お嬢様は再びお茶を一口含み、優雅な仕草でカップを置いた後、静かに口を開いた。
「毒殺の場合、犯行が計画的であることがほとんどだ。衝動的な犯行とは異なり、毒殺には時間と準備が必要となる。」
「計画的ってことは、やっぱり犯人はこの事件に時間をかけて準備したってことか?」
と、警部が興味深そうに質問した。
お嬢様は軽く頷きながら続けた。
「毒殺犯にはいくつかの特徴がある。一般的に、毒物は力のない者が好んで使用する傾向があると言われている。ドロシー・L・セイヤーズの『毒を食らわば』でもその傾向がえがかれているが、直接的な暴力を使わずにターゲットを殺害することができることから、『毒殺は女の仕業』と言われることが多い。が、今回のケースでは『一度に多数を対象にできる』という利点から毒物が使われたとも考えられる。
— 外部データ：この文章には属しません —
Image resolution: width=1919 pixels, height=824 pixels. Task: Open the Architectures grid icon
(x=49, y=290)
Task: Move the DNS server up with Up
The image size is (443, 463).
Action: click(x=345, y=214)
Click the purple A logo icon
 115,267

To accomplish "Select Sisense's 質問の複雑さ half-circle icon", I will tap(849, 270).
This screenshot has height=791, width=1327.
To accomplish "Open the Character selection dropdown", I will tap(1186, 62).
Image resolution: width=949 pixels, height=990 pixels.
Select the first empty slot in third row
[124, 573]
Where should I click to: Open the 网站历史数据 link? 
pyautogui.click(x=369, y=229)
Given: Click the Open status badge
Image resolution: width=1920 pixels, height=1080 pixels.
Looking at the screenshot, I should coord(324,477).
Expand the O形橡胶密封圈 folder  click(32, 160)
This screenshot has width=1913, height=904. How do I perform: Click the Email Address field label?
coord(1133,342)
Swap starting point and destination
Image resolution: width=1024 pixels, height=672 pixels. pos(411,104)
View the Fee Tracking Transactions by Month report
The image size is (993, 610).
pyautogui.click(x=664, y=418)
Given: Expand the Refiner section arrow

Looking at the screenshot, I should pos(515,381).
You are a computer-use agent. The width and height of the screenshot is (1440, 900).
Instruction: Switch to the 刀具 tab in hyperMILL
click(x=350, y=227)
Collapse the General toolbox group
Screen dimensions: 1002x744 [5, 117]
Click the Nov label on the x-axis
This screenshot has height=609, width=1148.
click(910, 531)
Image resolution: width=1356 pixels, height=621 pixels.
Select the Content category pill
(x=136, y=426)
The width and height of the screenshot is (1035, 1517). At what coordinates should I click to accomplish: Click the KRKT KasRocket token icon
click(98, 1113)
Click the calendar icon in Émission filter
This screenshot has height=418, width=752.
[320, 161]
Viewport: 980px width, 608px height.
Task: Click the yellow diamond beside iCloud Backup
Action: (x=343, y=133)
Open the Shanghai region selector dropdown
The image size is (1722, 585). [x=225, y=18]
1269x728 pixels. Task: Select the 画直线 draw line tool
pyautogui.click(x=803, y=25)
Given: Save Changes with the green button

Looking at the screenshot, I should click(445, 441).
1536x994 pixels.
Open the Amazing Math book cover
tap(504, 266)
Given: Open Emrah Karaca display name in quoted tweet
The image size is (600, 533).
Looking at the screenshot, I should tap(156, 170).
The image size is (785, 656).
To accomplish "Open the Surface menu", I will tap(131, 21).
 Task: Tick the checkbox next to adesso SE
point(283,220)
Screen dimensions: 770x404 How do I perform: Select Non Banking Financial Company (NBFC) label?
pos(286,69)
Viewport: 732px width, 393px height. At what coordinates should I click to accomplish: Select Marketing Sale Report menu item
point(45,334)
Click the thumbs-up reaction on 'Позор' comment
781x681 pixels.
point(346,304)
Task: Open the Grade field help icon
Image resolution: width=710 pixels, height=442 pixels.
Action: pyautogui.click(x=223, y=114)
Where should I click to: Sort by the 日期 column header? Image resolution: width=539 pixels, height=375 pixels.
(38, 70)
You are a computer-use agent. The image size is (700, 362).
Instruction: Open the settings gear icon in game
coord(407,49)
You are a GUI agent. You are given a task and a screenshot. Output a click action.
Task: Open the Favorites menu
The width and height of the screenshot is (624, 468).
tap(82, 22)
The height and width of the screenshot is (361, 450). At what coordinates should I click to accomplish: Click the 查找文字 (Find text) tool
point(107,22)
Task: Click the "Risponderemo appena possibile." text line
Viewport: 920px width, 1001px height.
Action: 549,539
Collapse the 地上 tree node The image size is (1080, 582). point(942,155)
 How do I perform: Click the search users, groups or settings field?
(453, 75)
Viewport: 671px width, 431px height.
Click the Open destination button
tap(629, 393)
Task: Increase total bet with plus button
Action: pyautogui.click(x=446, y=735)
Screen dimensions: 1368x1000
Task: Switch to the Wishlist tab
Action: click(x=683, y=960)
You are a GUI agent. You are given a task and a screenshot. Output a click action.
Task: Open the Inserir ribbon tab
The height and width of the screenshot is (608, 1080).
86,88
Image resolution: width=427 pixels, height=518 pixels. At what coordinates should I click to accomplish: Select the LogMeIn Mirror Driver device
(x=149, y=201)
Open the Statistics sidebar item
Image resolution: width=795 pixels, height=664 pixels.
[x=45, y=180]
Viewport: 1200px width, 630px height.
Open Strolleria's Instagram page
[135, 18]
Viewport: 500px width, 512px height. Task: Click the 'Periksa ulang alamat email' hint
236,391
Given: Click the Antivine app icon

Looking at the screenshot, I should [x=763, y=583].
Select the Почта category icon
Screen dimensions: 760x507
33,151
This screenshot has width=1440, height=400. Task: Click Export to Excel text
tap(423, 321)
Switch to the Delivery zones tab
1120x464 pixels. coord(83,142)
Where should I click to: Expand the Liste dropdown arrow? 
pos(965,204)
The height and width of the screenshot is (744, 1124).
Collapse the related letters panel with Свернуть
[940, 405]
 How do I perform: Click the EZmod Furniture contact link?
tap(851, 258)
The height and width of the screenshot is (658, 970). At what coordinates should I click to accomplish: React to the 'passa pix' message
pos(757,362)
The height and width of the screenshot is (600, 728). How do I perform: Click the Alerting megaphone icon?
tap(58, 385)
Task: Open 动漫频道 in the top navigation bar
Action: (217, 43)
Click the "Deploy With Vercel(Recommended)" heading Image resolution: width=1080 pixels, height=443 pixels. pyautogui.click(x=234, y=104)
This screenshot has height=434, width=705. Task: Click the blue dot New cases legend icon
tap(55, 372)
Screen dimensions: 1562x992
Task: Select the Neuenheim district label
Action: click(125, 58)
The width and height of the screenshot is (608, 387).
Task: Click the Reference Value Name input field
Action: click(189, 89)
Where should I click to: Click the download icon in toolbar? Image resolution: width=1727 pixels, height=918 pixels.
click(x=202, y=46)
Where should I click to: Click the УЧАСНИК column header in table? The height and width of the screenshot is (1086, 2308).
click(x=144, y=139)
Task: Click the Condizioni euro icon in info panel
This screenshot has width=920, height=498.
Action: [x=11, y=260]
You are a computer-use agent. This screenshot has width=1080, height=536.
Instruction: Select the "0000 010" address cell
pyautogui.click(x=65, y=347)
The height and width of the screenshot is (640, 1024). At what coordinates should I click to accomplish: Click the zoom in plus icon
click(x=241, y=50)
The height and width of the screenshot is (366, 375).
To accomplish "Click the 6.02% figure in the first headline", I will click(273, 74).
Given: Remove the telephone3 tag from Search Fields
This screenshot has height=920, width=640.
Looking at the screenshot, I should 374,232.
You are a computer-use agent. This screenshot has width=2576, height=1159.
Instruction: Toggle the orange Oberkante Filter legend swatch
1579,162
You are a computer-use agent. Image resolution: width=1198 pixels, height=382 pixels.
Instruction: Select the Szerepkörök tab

」
一呼吸置いて、お嬢様は続けた。
「使用された毒物が二つとも手に入れやすいというのはネックだな。毒物の入手経路から犯人を特定するのは困難を極めるだろう。そうすると、わざわざ二つの毒を準備して使用したその意図を探るべきだ。」
確かに。
ストリキニーネは殺鼠剤として売られてるし、ヒ素も農薬とか緑色の絵の具に使われてるくらいだし。
お嬢様はさらに考え込むように指を顎に当てた。
「もしくは、ストリキニーネとヒ素は別々の犯人によって混入されたか…。」
お嬢様の言葉に警部はぎょっとした顔をした。
「おいおい。まだ被疑者を一人も特定できてないんだぞ。事件前に厨房へのアクセスが可能で、毒物をシチューに入れられた人物を捜査の対象にしてはいるが、目撃情報もほとんどないしよ。従業員も身元がしっかりしてるやつばっかりで、被疑者になりそうなやつはいねぇし。」
「可能性の話だ。」
お嬢様は軽く受け答えたけど、深く考え込んだ様子だった。
警部ははぁーっと大きくため息をつくと、手を合わせて
「わりぃが、お嬢。今回も協力してくれねぇか? 頼む。このとーり。」
と言った。
警部は手をすりすりして、まるで拝んでいるようだ。
必死だなぁ。
お嬢様は、推理だのに詳しいくせに、あんまり捜査には乗り気じゃないんだよね。
「意見を述べてやっただろう。頑張るんだな。」
「頼む。お嬢のお気に入りの例の店のアフタヌーンティー奢るから。」
たぶん、お嬢様が行きたいってずっと言ってる人気店のことかな?
スコーンが絶品だって噂で、価格もバカ高い他の店と比べればお手ごろだからか、毎日すごい行列の店だ。
「俺が、並んで、席も取る!」
そう言った警部はすごい眼力だ。
お嬢様は、渋い顔でため息をついてから言った。